The following types cannot be serialized to JSON:

Custom Codecs

A codec is a module that provides custom encode, decode, and schema logic for a type. Implement the Spectral.Codec behaviour and add use Spectral.Codec to your module — spectra auto-detects it via the @behaviour attribute in the compiled BEAM, so no registration is needed for types defined in your own module.

Here is a codec that serializes a point tuple as a two-element JSON array:

defmodule MyGeoModule do
  use Spectral.Codec

  @opaque point :: {float(), float()}

  @impl Spectral.Codec
  def encode(_format, MyGeoModule, {:type, :point, 0}, {x, y}, _sp_type, _params)
      when is_number(x) and is_number(y) do
    {:ok, [x, y]}
  end

  def encode(_format, MyGeoModule, {:type, :point, 0}, data, _sp_type, _params) do
    {:error, [%Spectral.Error{type: :type_mismatch, location: [], context: %{type: {:type, :point, 0}, value: data}}]}
  end

  def encode(_format, _module, _type_ref, _data, _sp_type, _params), do: :continue

  @impl Spectral.Codec
  def decode(_format, MyGeoModule, {:type, :point, 0}, [x, y], _sp_type, _params)
      when is_number(x) and is_number(y) do
    {:ok, {x, y}}
  end

  def decode(_format, MyGeoModule, {:type, :point, 0}, data, _sp_type, _params) do
    {:error, [%Spectral.Error{type: :type_mismatch, location: [], context: %{type: {:type, :point, 0}, value: data}}]}
  end

  def decode(_format, _module, _type_ref, _input, _sp_type, _params), do: :continue

  @impl Spectral.Codec
  def schema(:json_schema, MyGeoModule, {:type, :point, 0}, _sp_type, _params) do
    %{type: "array", items: %{type: "number"}, minItems: 2, maxItems: 2}
  end
end

Each callback must return {:ok, result}, {:error, errors}, or :continue.
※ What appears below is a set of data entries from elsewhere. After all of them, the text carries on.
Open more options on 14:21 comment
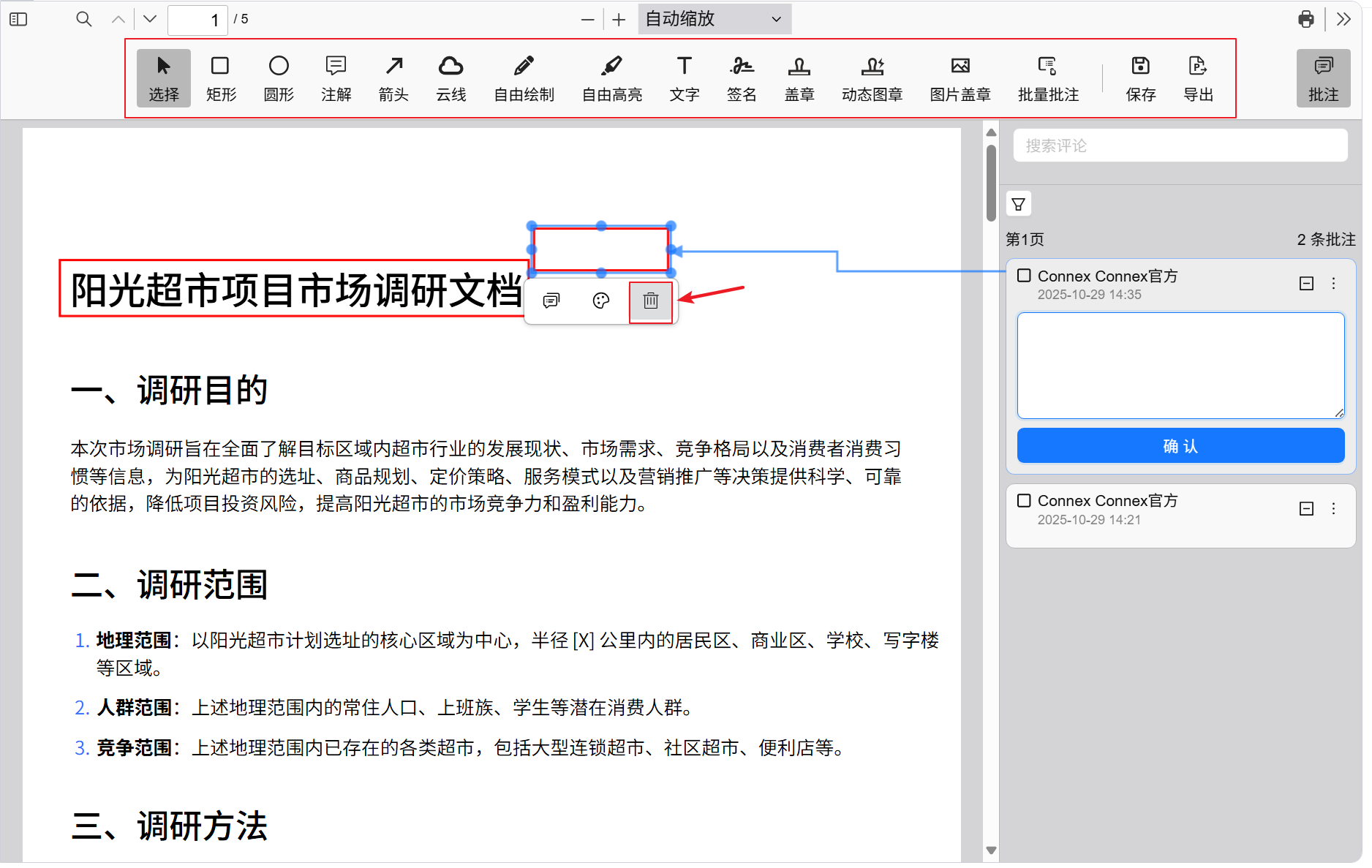The width and height of the screenshot is (1372, 868). coord(1333,509)
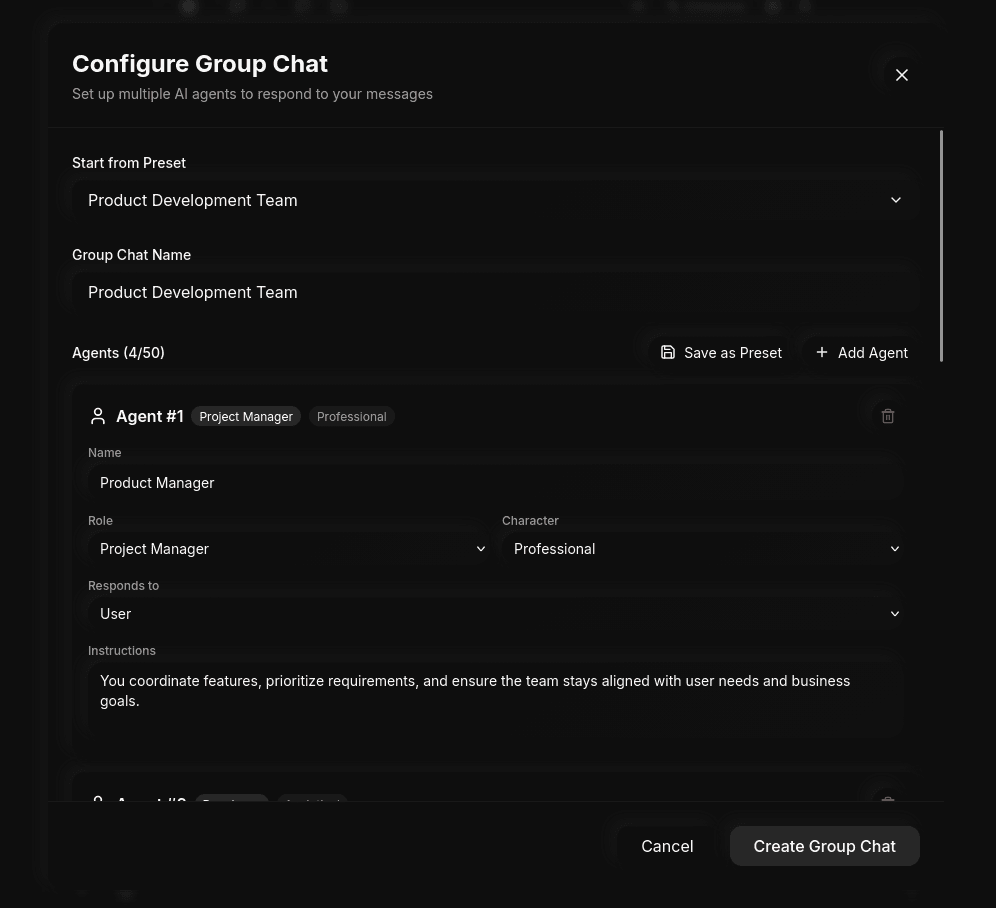Create the group chat
Viewport: 996px width, 908px height.
tap(824, 846)
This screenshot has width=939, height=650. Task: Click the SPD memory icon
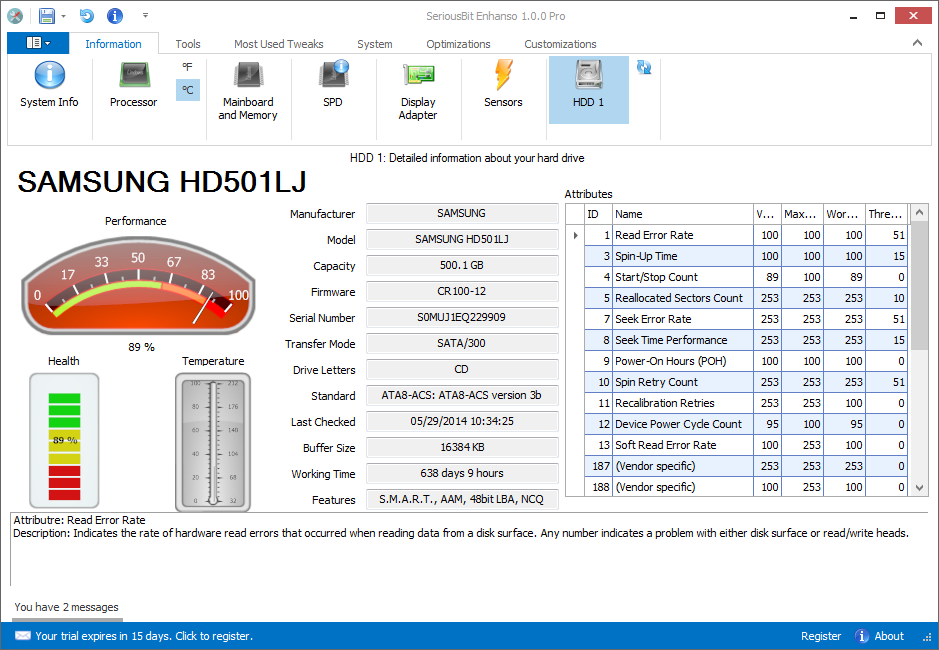point(333,86)
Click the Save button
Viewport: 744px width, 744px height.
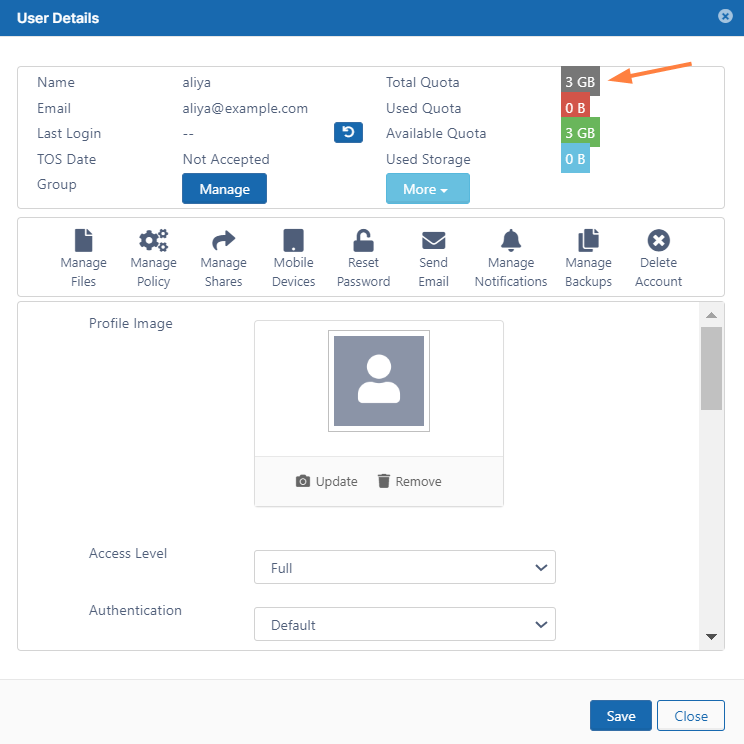[620, 716]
Return {:error, ...} when the data is invalid for a type your codec owns, and :continue for types your codec does not handle.

Codec errors

Construct %Spectral.Error{} structs and always return them in {:error, [%Spectral.Error{}]} tuples (as shown above). Spectral collects errors from multiple locations and attaches path information as it traverses nested structures. See existing usages of %Spectral.Error{} in the codebase for examples.

Optional schema/5 callback

The schema/5 callback is optional. If a codec module does not export it, calling Spectral.schema/3 for a type owned by that codec raises {:schema_not_implemented, Module, TypeRef}. Return :continue for types the codec does not handle.
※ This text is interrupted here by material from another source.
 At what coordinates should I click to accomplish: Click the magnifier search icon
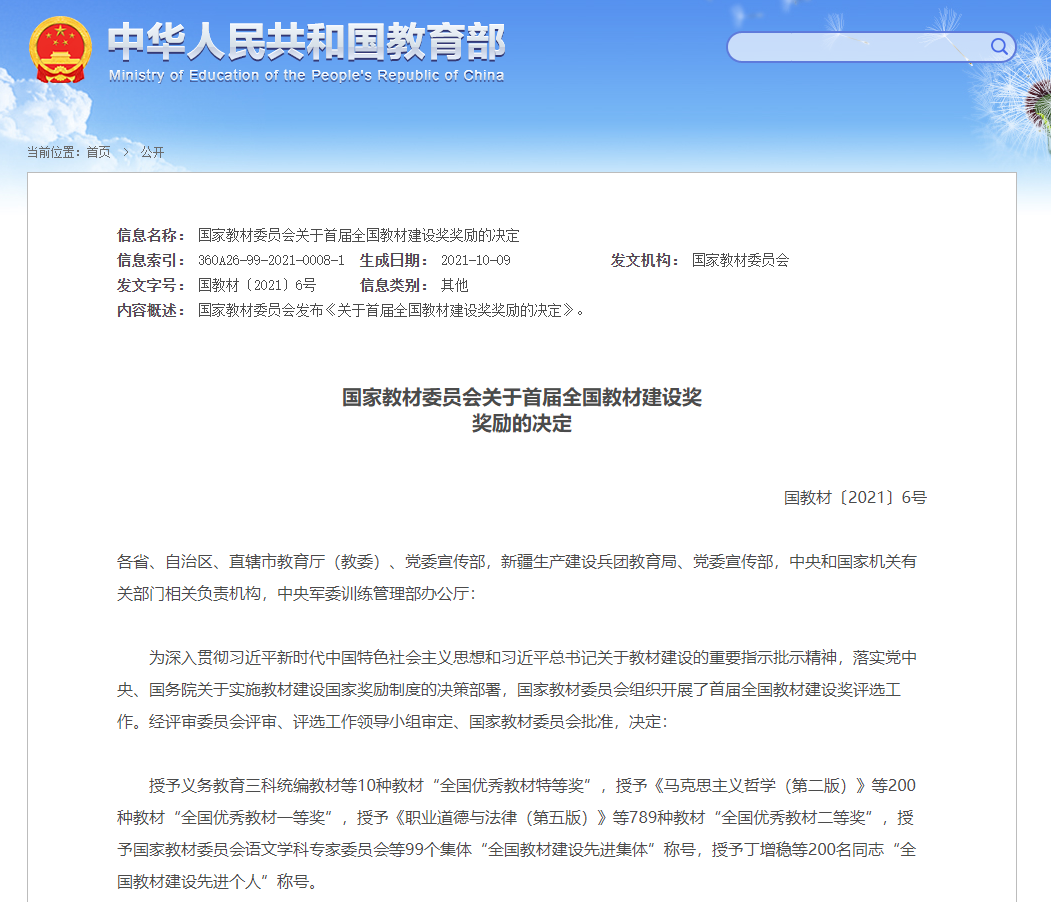pos(999,46)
Codecs for third-party types

To handle types from modules you cannot annotate (stdlib, third-party libraries), register a codec globally (Note: you are configuring the Erlang library spectra here, not spectral):

Application.put_env(:spectra, :codecs, %{
  {SomeLibrary, {:type, :some_type, 0}} => MyCodec
})

Built-in Codecs

Spectral ships with codecs for Elixir's standard date/time types and MapSet. They are not active by default — register them in config/config.exs:

import Config

config :spectra, :codecs, %{
  {DateTime, {:type, :t, 0}} => Spectral.Codec.DateTime,
  {Date, {:type, :t, 0}} => Spectral.Codec.Date,
  {MapSet, {:type, :t, 0}} => Spectral.Codec.MapSet,
  {MapSet, {:type, :t, 1}} => Spectral.Codec.MapSet
}
Codec Elixir type JSON representation
Spectral.Codec.DateTimeDateTime.t() ISO 8601 / RFC 3339 string, e.g. "2012-04-23T18:25:43.511Z"
Spectral.Codec.DateDate.t() ISO 8601 date string, e.g. "2023-04-01"
Spectral.Codec.MapSetMapSet.t() / MapSet.t(elem) JSON array with uniqueItems: true in its schema

The date/time codecs handle :json and :binary_string formats. A string that fails to parse returns a type_mismatch error with %{reason: :invalid_format} in the error context.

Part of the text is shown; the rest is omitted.